Dr Ciara Kelly: 'Denial isn't all bad - it helps you to function and get through grief'
People mostly talk about denial - the second stage of grief that comes after shock and before anger - like it's a bad thing. "Oh, he's in denial about it," they'll say of someone who isn't dealing with their problems and is generally held to be avoiding, ignoring or running away from or not facing up to whatever it is they're going through.
But that doesn't take into account the fact that denial is a protective method the brain uses to cope with something that is difficult or very painful. When you're dealing with something particularly hard, the brain cleverly lets only a small bit of the pain through at a time. So you can cope with it and process it in a way that you simply can't if you're overwhelmed by the size of the problem or the severity of the emotional pain.
I read back recently on the piece I wrote after my mum died - people very kindly post it occasionally on things like Twitter, so it pops up in my feed - and it's clear to me from the numbness in it and the flatness of the tone that I was still in shock at that stage, but I think I'm proceeding right on track straight through to denial now.
But how do you know you are in denial - if you are in denial? I hear you ask cleverly. Well, you get teeny, tiny glimpses of it.

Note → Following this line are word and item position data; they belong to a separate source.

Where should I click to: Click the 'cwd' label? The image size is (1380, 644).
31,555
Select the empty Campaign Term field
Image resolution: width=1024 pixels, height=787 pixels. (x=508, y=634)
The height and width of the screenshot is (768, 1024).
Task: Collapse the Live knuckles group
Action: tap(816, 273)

Like when I was on air with George Hook recently, dealing with a listener's query about having chest pain after the recent death of their father. "Of course, you're having chest pain and worrying about your own health," George and I agreed. "You've just lost your parent, that's huge! You must be very kind to yourself, you're going through a lot, it's really difficult," I said blithely without any insight about the fact that my own mother had died four weeks earlier.
But then I kinda stopped and felt myself flush and I looked at George a bit bewildered as I realised I was in that same boat myself. He saw it and very kindly saved me from embarrassing myself by bursting into tears on air by changing the subject.
A similar thing happened in my surgery recently when I spent a consultation consoling someone struggling badly with the death of their mum. I listened and comforted them as best I could. And after about 20 minutes, when they were leaving, I said: "Look, I do know how you feel - my own mum died last month." And I could see them look at me slightly oddly - I was clearly so emotionally detached saying it.
But the penny really started to drop last weekend when I was remembering an incident last year when my mum had fallen and hit her head and I was talking about how scared we were she might have died at the time - but then thankfully she didn't. Except it dawned on me then that she subsequently had, which meant I found myself crying over coffee in a restaurant - much to the confusion of my waitress.
And again two days later when I heard that a pal of mine's mum had become quite unwell and I was thinking "Oh God, that's just awful for them all", and some little voice in my head said "Like it's awful for you?" And this time I found myself driving my car with tears streaming down my cheeks from nowhere.
The point is denial - which I now recognise I'm probably in - isn't all bad. Sometimes it helps you to function and get through what you couldn't get through without it.
But it also isn't impenetrable. And little by little, the wall of denial that you use to hold back the weight of grief you're experiencing develops cracks and bits start to filter through and be felt.
I guess the main thing is allowing yourself to start to feel them in your own good time - and not suppressing them until they build up and the whole wall comes crashing down at once and you get drowned in a flood of grief.
I've no idea really how I'm doing on that score - but I'm hoping it's going to be like a controllable trickle rather than some emotional tsunami.
Anyway, I think there may be some use in discussing grief in real time as I proceed through the stages. There's so many people in this same crappy club and it doesn't get discussed enough.
Next stop, of course, is anger… Don't say I didn't warn you.